▶ **TASK DETAILS**
From the exhibition review below, list in order the steps the artist took to make the sculpture 17mm3 (Silence is Golden).

▶ **PASSAGE PROVIDED**
[Start]

Venue
The Collection
Location
East Midlands

Punctuated3 is an exhibition by students from the University of Lincoln’s MA Fine Art programme – a kind of test run for their upcoming final show and a crucial opportunity to extend their professional practice within the confines of city’s primary exhibition venue, The Collection.


The exhibition framework has randomly allocated its thirteen artists an area of physical space in which to display one work, ranging from the miniscule 17mm3 to the rather larger 2470mm3. The idea is that the works presented need only reach these dimensions – there is no other prescribed parameter for the content or form of the works, which are displayed in ascending size within the gallery. Speaking with the student body about their experience of making and displaying their work, this restrictive format, utilised in order to unify and cohere a disparate selection of practices, has clearly been relished by some of the artists involved, using it to extend strengths in their existing practice or as a new boundary against which to push.

Several works stand out in particular for their quality of production and considered conceptual approach. Hannah McKinlay, a painter and draughtsperson of some skill, has for this exhibition produced an exquisite sculpture – the exhibition’s smallest piece 17mm3 (Silence is Golden). Made from silver plated with 9 carat gold and positioned under an antique glass dome, the piece is immediately marked out from the line-up of works as precious. It is a gnarled, twisting form that recalls a small rock formation though its origin is quite different. The sculpture is a visualisation of the word ‘silence’, made by the artist while speaking through a mouthful of smoke, photographing its form and then sculpting and casting it into a solid three-dimensional object. It recalls Francesca Woodman’s gelatin silver print Self Portrait Talking to Vince (1980). Both translate the temporal and emotional qualities of speech into a form that at once beckons and denies touch. That McKinlay has experienced profound hearing loss makes the tiny sculpture all the more evocative – it arises from a highly personal and urgent place.

[End]

▶ **GIVEN MATERIAL**
[Start]

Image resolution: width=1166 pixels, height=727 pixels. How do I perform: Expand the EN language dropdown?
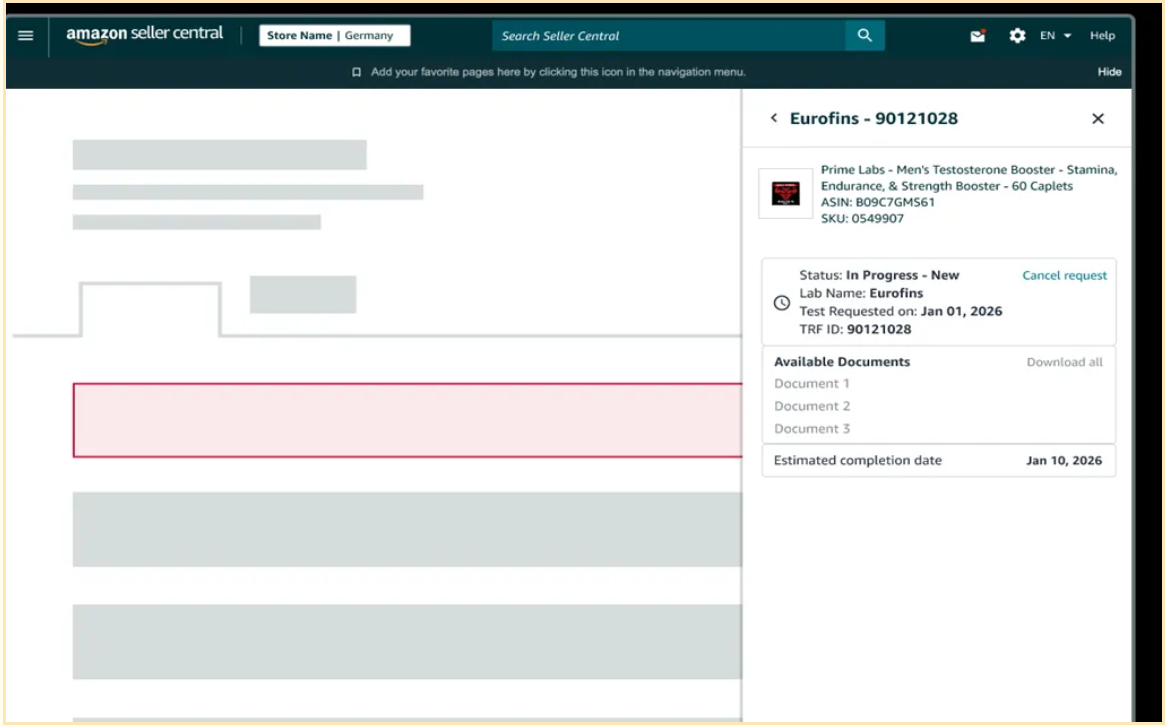point(1055,36)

[End]

▶ **THE ANSWER**
1. Spoke the word "silence" through a mouthful of smoke
2. Photographed its form
3. Sculpted it
4. Cast it into a solid three-dimensional object